===== DATASET EXCERPTS =====
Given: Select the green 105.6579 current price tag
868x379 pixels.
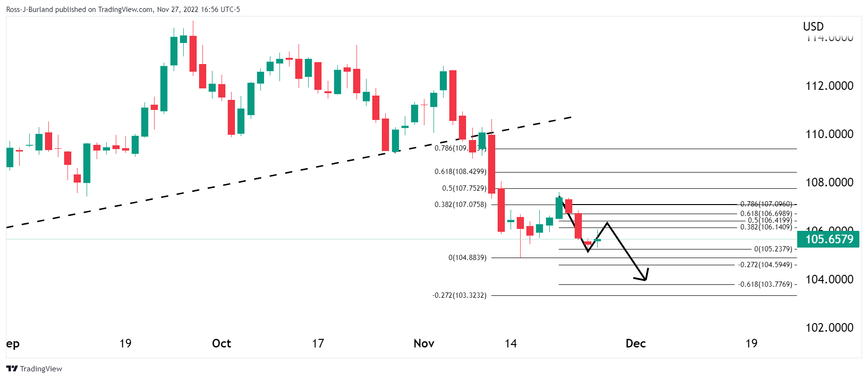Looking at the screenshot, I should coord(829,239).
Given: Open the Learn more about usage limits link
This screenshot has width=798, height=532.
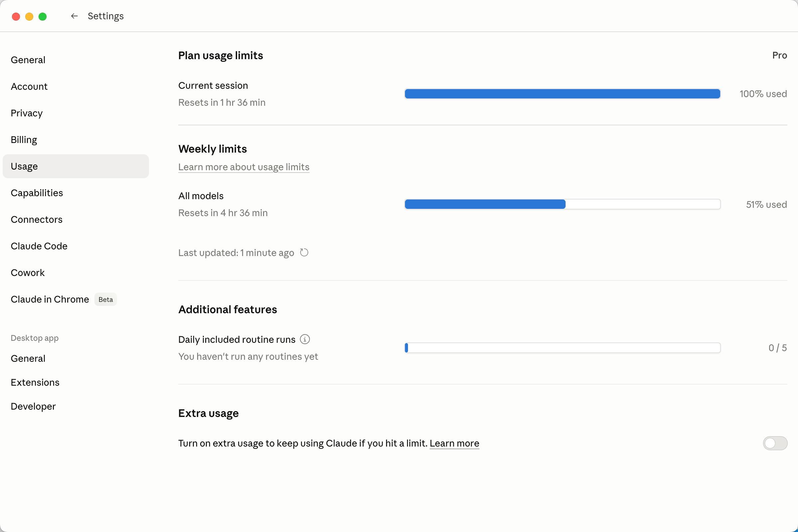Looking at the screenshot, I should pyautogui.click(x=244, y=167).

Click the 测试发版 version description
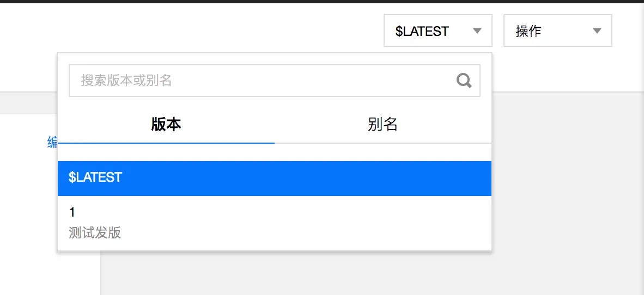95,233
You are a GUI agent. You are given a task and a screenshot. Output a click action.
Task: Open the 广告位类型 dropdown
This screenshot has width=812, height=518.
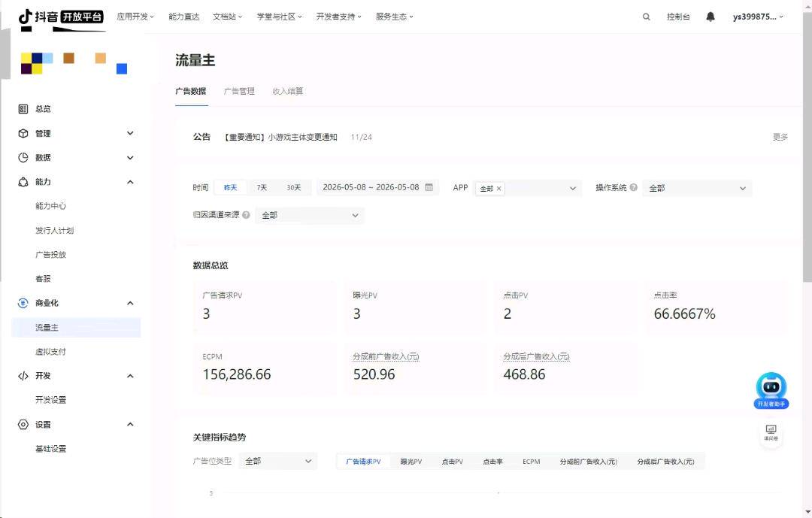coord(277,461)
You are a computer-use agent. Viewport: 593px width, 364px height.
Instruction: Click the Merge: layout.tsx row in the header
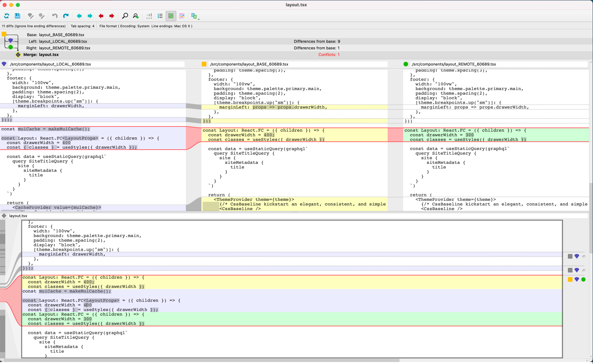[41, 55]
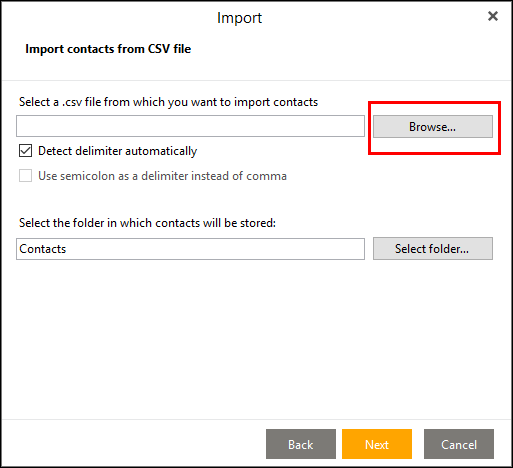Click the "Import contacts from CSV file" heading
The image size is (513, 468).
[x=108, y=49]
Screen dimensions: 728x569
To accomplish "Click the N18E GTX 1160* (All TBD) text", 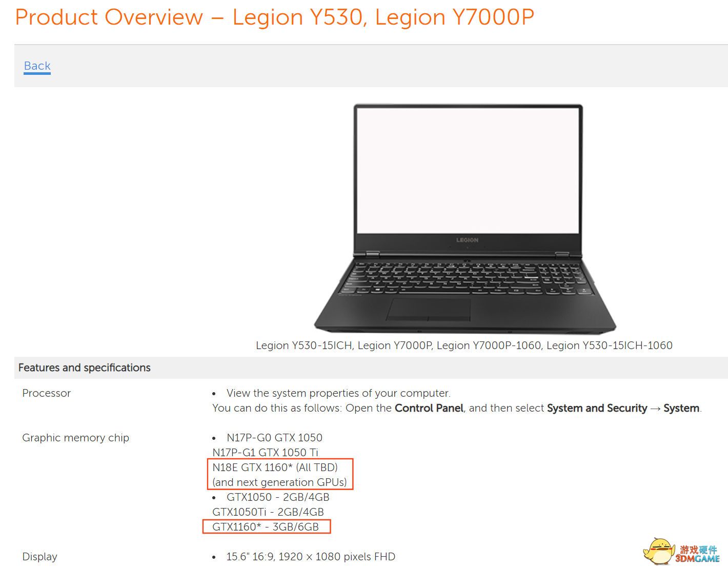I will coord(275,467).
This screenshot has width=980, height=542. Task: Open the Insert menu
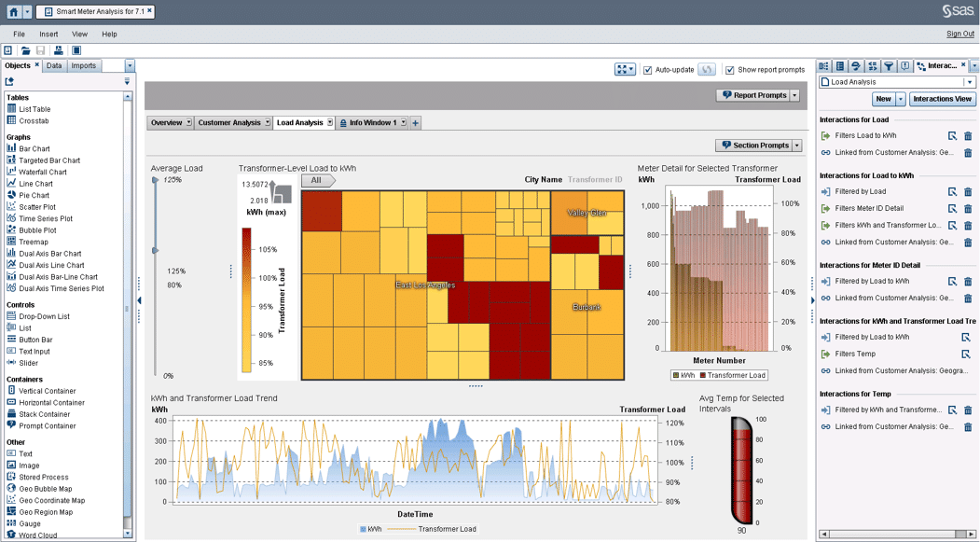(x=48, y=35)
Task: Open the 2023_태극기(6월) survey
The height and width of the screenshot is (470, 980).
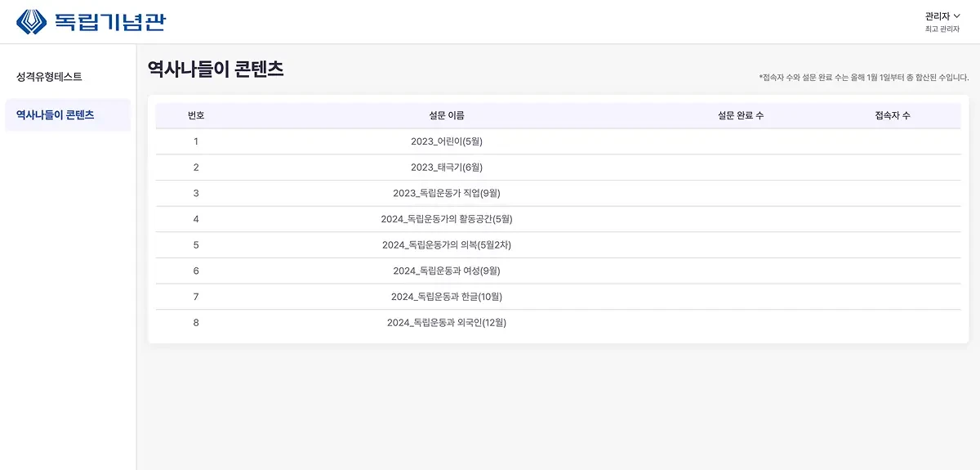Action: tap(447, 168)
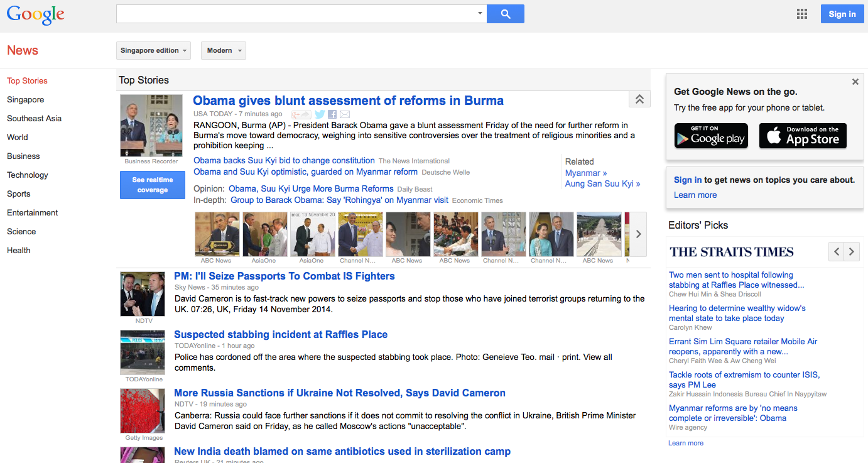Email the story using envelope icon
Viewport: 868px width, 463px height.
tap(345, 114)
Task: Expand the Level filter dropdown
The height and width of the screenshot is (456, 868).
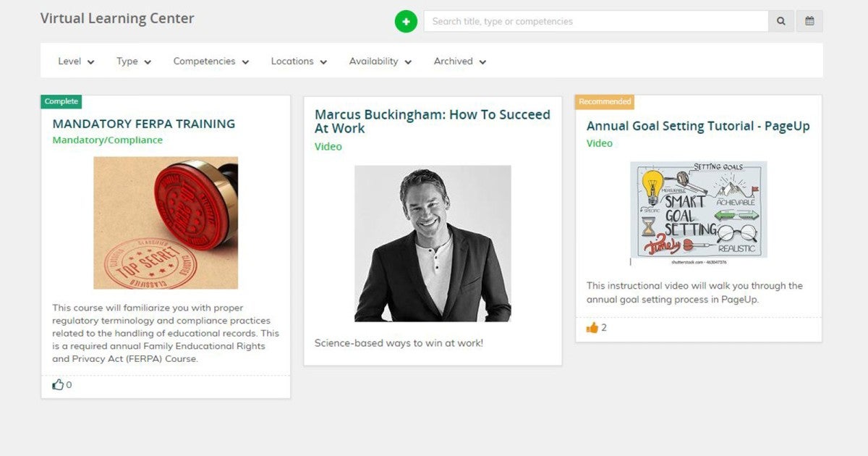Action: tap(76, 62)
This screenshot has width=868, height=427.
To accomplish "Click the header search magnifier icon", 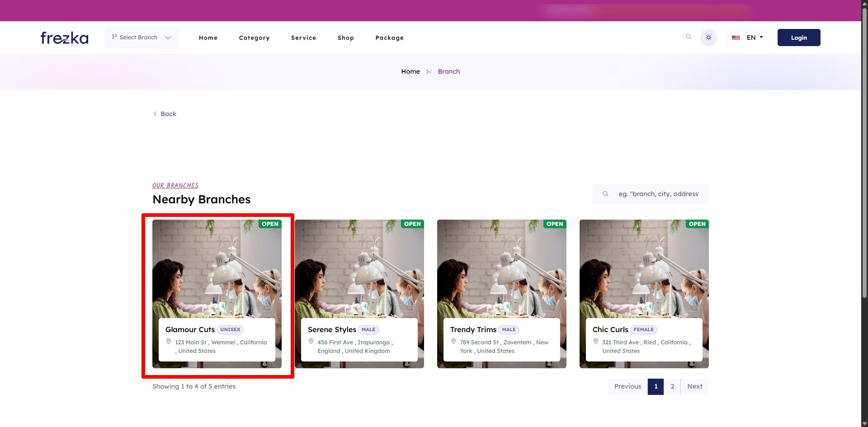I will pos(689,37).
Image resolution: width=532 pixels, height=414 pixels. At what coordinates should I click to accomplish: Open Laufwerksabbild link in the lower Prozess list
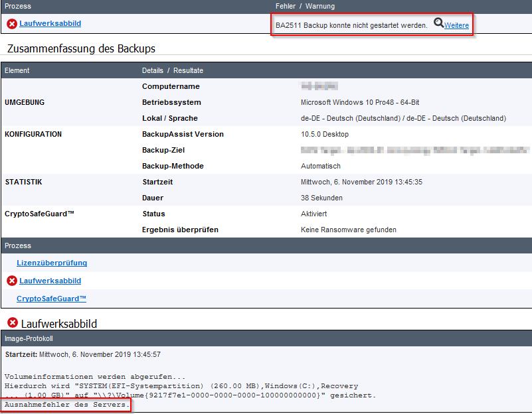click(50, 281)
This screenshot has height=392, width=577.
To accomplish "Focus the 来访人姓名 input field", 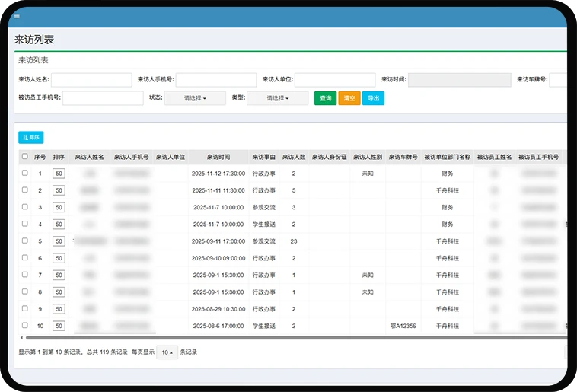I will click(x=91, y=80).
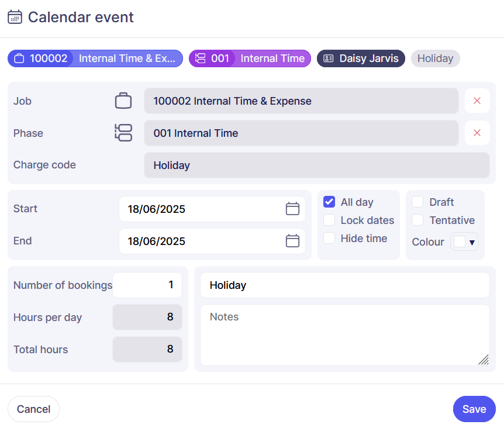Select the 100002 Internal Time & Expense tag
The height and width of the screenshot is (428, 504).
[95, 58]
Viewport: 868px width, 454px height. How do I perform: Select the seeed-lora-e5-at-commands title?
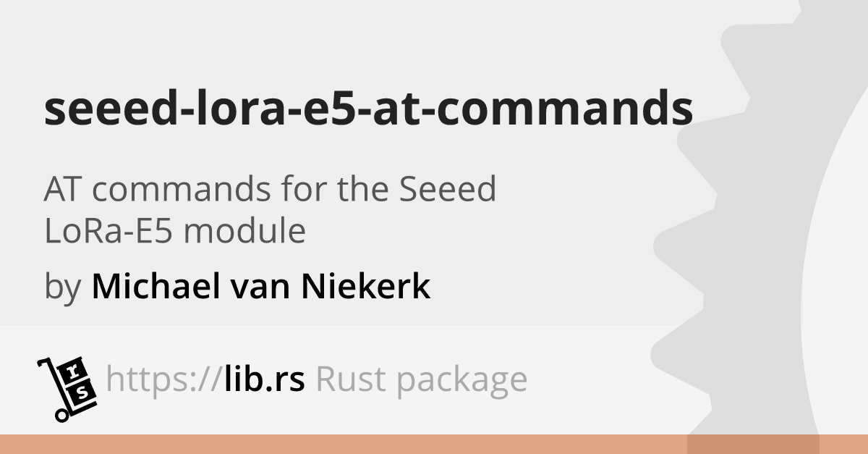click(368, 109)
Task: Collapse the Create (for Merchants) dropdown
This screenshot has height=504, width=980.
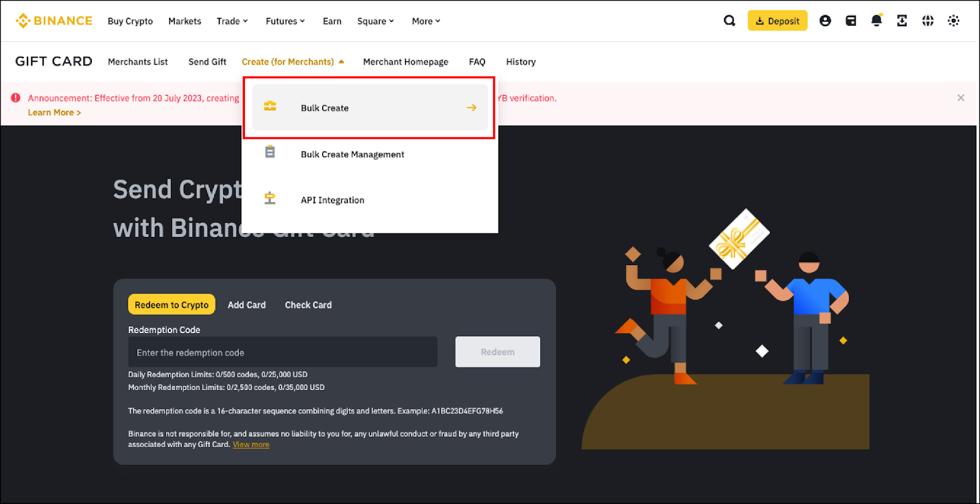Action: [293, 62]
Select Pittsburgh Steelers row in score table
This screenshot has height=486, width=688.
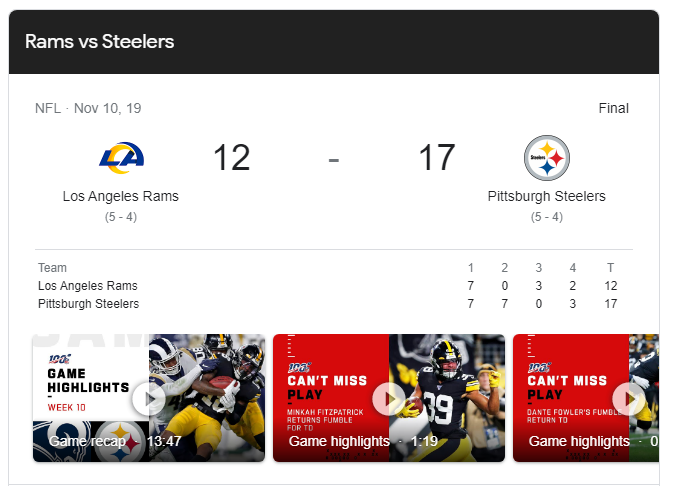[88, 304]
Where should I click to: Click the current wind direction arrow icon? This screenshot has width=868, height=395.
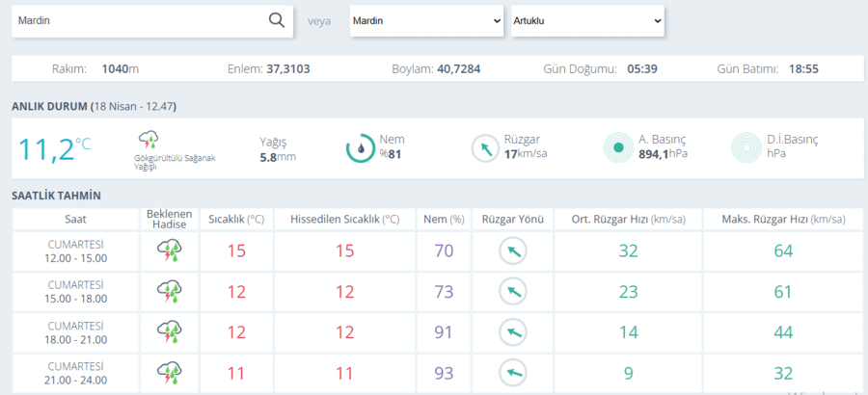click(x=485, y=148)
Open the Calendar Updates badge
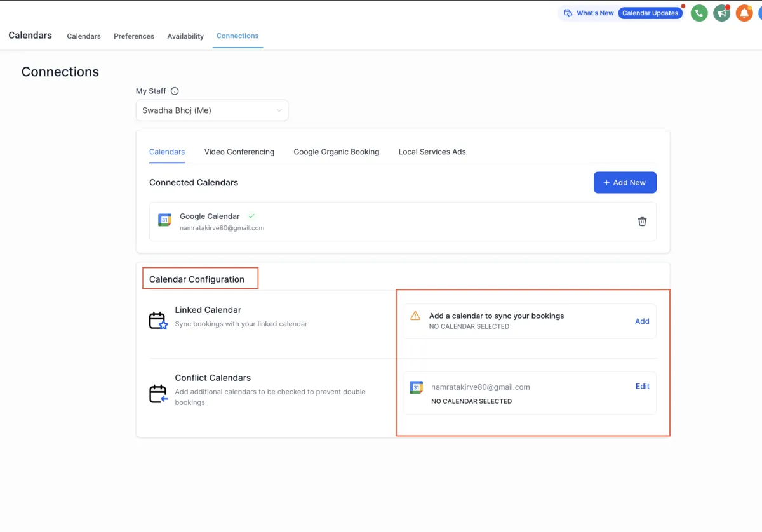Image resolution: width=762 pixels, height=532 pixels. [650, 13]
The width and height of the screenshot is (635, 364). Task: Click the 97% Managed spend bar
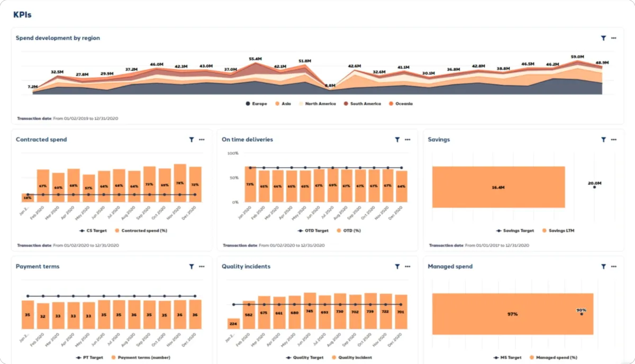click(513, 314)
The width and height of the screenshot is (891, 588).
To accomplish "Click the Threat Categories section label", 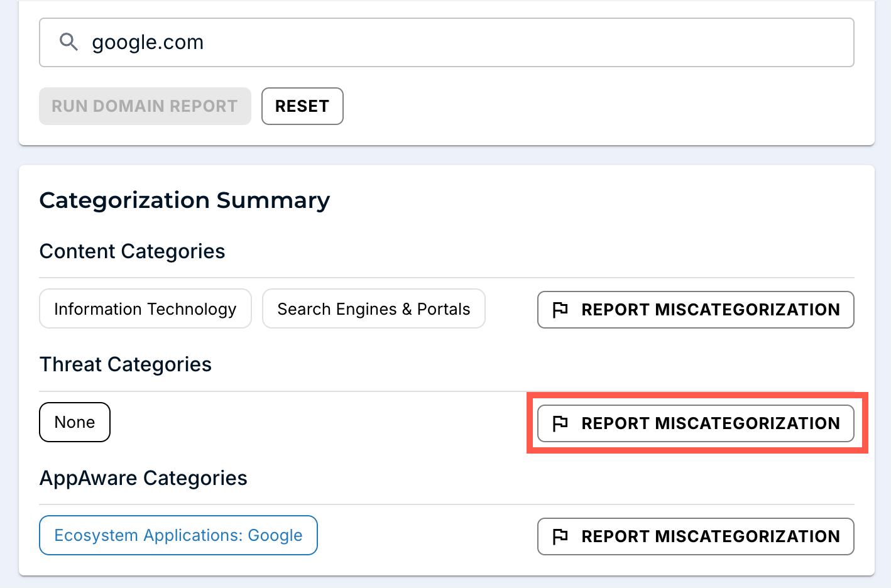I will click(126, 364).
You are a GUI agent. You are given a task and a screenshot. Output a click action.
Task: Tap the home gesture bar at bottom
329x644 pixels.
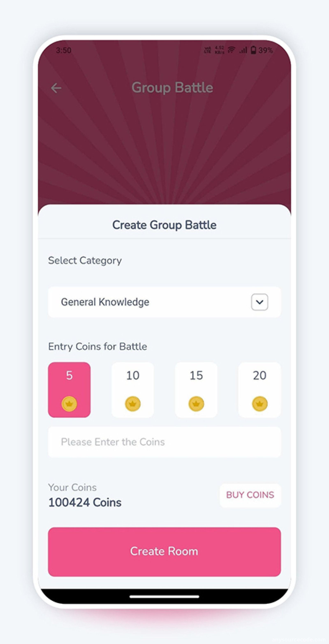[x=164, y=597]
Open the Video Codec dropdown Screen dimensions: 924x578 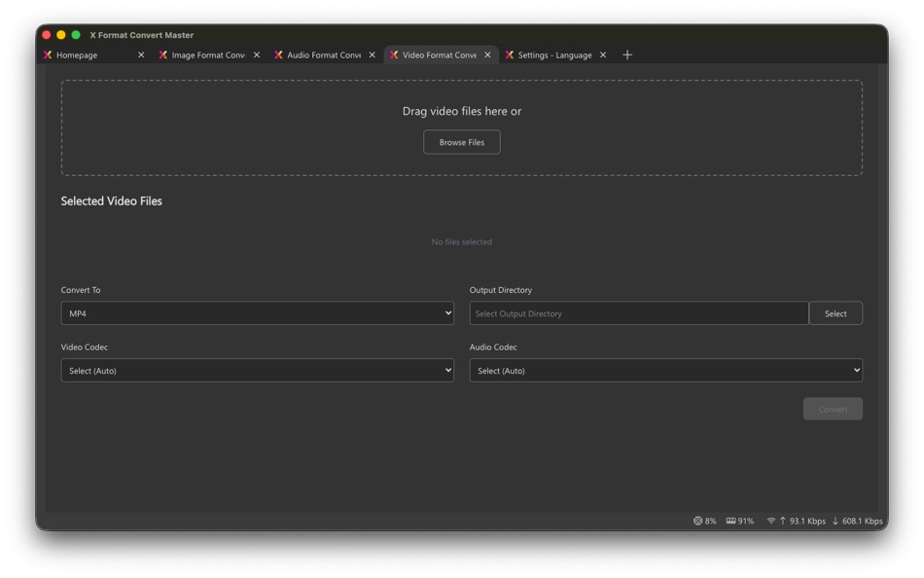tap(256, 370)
=====
* **INSTRUCTIONS FOR THE TASK**:
Write out exactly the lines of the material above, starting with the first and finishing with the line that contains "Task: Open the 广告位类型 dropdown", without pictures.

* **RESPONSE TO THIS TASK**:
Given: Select the green 105.6579 current price tag
868x379 pixels.
Looking at the screenshot, I should coord(829,239).
Given: Open the Learn more about usage limits link
This screenshot has width=798, height=532.
Looking at the screenshot, I should pyautogui.click(x=244, y=167).

Click the 测试发版 version description
95,233
You are a GUI agent. You are given a task and a screenshot. Output a click action.
Task: Open the 广告位类型 dropdown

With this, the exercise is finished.